How to complete this task -> Please return all of the records that follow, exactly as written.

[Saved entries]
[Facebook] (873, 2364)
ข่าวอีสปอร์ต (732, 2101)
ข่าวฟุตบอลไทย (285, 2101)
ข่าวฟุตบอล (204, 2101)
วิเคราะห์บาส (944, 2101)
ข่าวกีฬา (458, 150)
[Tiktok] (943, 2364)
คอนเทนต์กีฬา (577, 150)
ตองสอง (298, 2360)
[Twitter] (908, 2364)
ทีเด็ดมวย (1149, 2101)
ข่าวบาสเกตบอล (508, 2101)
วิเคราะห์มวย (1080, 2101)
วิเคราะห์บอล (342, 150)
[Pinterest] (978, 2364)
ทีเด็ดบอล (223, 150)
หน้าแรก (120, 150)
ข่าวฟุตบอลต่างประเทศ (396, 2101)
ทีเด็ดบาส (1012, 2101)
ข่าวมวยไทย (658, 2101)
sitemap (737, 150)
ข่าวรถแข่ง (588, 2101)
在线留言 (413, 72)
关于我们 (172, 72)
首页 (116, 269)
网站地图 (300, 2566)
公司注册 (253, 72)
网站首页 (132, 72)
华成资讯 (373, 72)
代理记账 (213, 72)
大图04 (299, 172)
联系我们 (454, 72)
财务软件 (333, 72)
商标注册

Exercise answer ->
[Facebook] (873, 2364)
ข่าวอีสปอร์ต (732, 2101)
ข่าวฟุตบอลไทย (285, 2101)
ข่าวฟุตบอล (204, 2101)
วิเคราะห์บาส (944, 2101)
ข่าวกีฬา (458, 150)
[Tiktok] (943, 2364)
คอนเทนต์กีฬา (577, 150)
ตองสอง (298, 2360)
[Twitter] (908, 2364)
ทีเด็ดมวย (1149, 2101)
ข่าวบาสเกตบอล (508, 2101)
วิเคราะห์มวย (1080, 2101)
วิเคราะห์บอล (342, 150)
[Pinterest] (978, 2364)
ทีเด็ดบอล (223, 150)
หน้าแรก (120, 150)
ข่าวฟุตบอลต่างประเทศ (396, 2101)
ทีเด็ดบาส (1012, 2101)
ข่าวมวยไทย (658, 2101)
sitemap (737, 150)
ข่าวรถแข่ง (588, 2101)
在线留言 (413, 72)
关于我们 (172, 72)
首页 (116, 269)
网站地图 (300, 2566)
公司注册 (253, 72)
网站首页 (132, 72)
华成资讯 (373, 72)
代理记账 (213, 72)
大图04 (299, 172)
联系我们 (454, 72)
财务软件 (333, 72)
商标注册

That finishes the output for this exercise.